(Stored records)
━━━━━━━━
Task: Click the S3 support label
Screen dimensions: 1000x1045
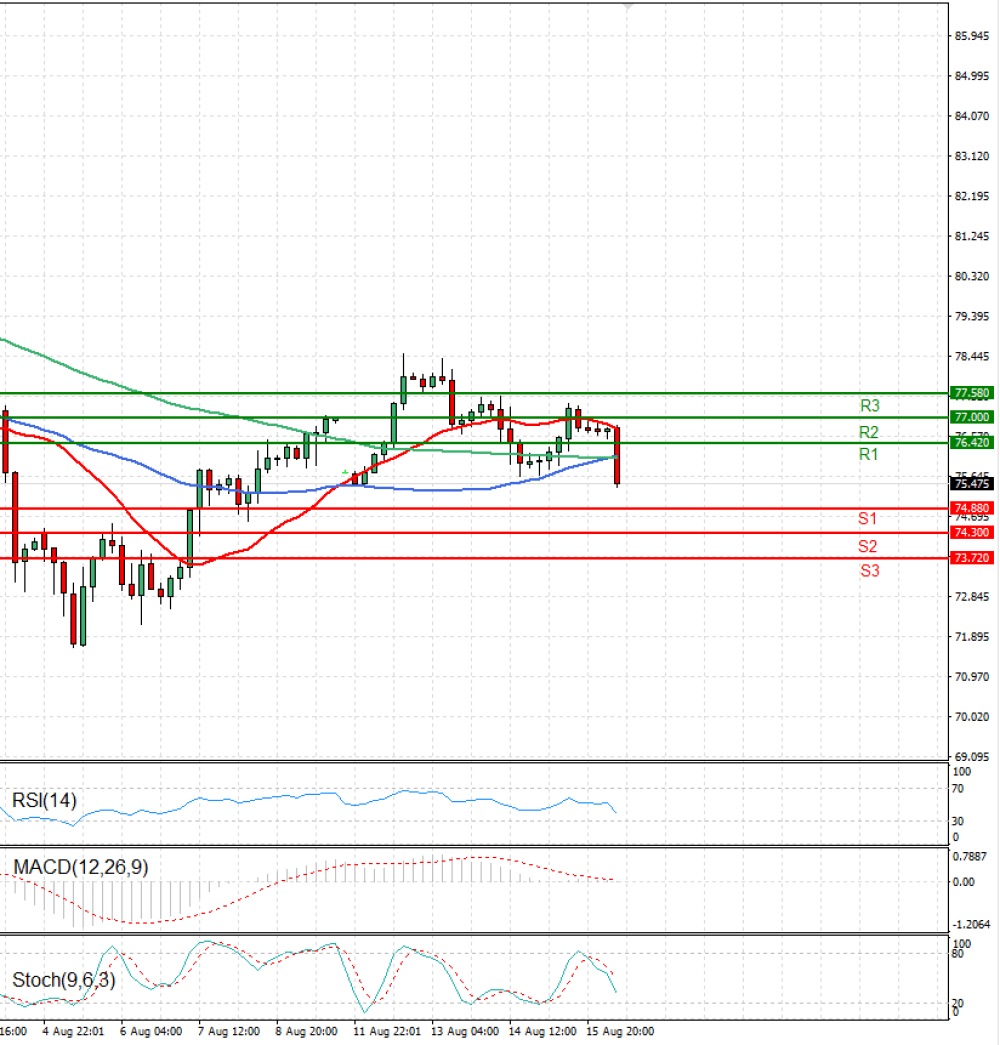Action: tap(869, 570)
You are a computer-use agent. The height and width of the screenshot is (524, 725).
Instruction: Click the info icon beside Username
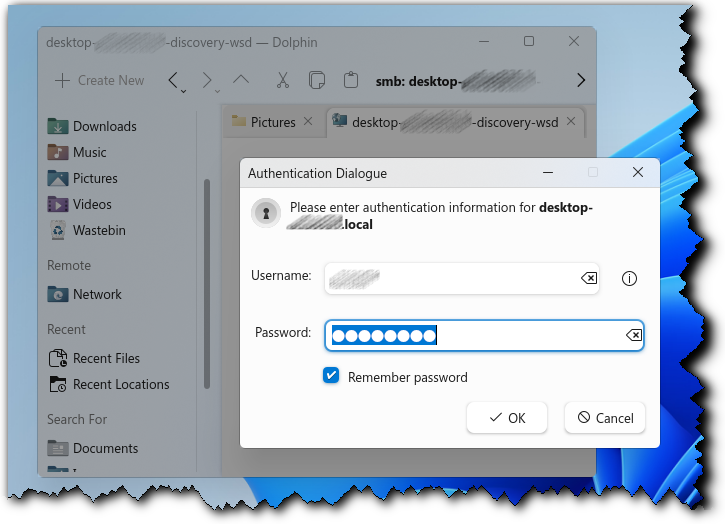pyautogui.click(x=629, y=279)
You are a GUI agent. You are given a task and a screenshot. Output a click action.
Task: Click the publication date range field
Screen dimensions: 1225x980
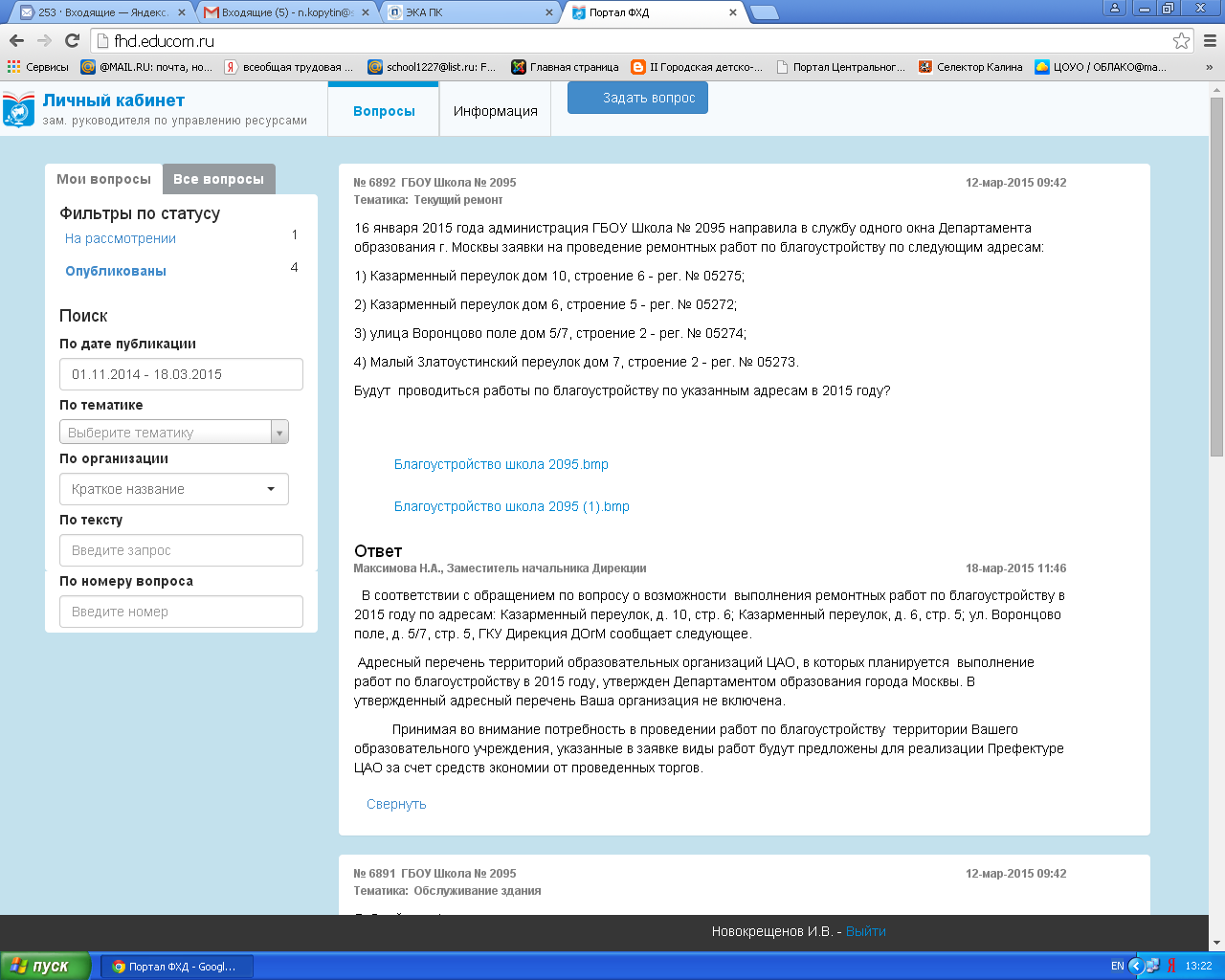coord(181,374)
━━━━━━━━
How to complete this task:
Throughout the data above, copy all lines where the word "screenshot" is found.

Written reply:
You are a computer-use agent. The height and width of the screenshot is (524, 725).
You are a GUI agent. You are given a task and a screenshot. Output a click action.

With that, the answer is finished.